Exercise directions:
Each line from the one containing "The height and width of the screenshot is (768, 1024)." through the last line of the records below is to be repeated as written, with nothing added.

Saved data entries
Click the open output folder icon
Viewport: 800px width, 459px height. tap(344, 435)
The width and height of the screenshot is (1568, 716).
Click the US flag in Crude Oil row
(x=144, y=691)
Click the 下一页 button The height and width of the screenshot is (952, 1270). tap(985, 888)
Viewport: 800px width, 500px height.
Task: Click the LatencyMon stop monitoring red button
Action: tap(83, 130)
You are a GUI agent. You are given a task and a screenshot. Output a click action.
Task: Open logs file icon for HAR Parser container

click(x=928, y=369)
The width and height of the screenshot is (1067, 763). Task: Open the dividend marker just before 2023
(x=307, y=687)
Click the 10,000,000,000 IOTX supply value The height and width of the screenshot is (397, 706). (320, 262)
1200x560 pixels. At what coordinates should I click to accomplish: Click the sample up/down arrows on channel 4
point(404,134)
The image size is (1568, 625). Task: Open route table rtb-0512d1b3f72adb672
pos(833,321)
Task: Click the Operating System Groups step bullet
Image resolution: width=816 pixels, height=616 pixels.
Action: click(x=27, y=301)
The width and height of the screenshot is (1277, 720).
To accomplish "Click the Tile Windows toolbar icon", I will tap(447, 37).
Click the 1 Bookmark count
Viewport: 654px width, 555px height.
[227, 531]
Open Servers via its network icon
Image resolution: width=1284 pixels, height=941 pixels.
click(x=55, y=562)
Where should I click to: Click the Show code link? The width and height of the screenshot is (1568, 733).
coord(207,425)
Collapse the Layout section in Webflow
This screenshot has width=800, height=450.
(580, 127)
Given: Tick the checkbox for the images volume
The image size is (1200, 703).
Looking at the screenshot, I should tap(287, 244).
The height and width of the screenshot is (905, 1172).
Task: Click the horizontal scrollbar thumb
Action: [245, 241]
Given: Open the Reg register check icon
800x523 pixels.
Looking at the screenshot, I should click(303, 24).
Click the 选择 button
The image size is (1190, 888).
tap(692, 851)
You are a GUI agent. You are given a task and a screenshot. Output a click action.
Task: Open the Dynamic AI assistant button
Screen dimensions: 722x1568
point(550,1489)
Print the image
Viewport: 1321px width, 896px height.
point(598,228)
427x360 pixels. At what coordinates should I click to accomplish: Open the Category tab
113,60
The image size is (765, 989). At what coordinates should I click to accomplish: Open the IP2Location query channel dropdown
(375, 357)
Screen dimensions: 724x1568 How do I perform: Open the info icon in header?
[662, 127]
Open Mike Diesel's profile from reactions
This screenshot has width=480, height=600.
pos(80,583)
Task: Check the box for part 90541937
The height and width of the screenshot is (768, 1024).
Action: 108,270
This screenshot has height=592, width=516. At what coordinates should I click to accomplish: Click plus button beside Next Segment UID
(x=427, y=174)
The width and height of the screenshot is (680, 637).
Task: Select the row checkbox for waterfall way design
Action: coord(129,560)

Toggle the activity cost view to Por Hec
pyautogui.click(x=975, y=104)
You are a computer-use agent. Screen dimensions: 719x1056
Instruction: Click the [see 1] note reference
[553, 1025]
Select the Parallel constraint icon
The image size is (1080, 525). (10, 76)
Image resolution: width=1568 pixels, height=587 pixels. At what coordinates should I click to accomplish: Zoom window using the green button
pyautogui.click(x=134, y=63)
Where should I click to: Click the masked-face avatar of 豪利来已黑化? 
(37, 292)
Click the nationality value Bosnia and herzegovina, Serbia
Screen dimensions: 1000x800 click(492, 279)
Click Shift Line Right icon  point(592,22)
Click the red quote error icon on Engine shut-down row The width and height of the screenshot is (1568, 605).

Written answer:
The height and width of the screenshot is (768, 1024).
Action: 108,270
This screenshot has height=592, width=516. At what coordinates should I click to accomplish: Click plus button beside Next Segment UID
(x=427, y=174)
The width and height of the screenshot is (680, 637).
Task: Select the row checkbox for waterfall way design
Action: coord(129,560)

Toggle the activity cost view to Por Hec
pyautogui.click(x=975, y=104)
You are a computer-use agent. Screen dimensions: 719x1056
Instruction: Click the [see 1] note reference
[553, 1025]
Select the Parallel constraint icon
The image size is (1080, 525). (10, 76)
Image resolution: width=1568 pixels, height=587 pixels. At what coordinates should I click to accomplish: Zoom window using the green button
pyautogui.click(x=134, y=63)
Where should I click to: Click the masked-face avatar of 豪利来已黑化? 
(37, 292)
Click the nationality value Bosnia and herzegovina, Serbia
Screen dimensions: 1000x800 click(492, 279)
Click Shift Line Right icon  point(592,22)
Click the red quote error icon on Engine shut-down row The width and height of the screenshot is (1568, 605).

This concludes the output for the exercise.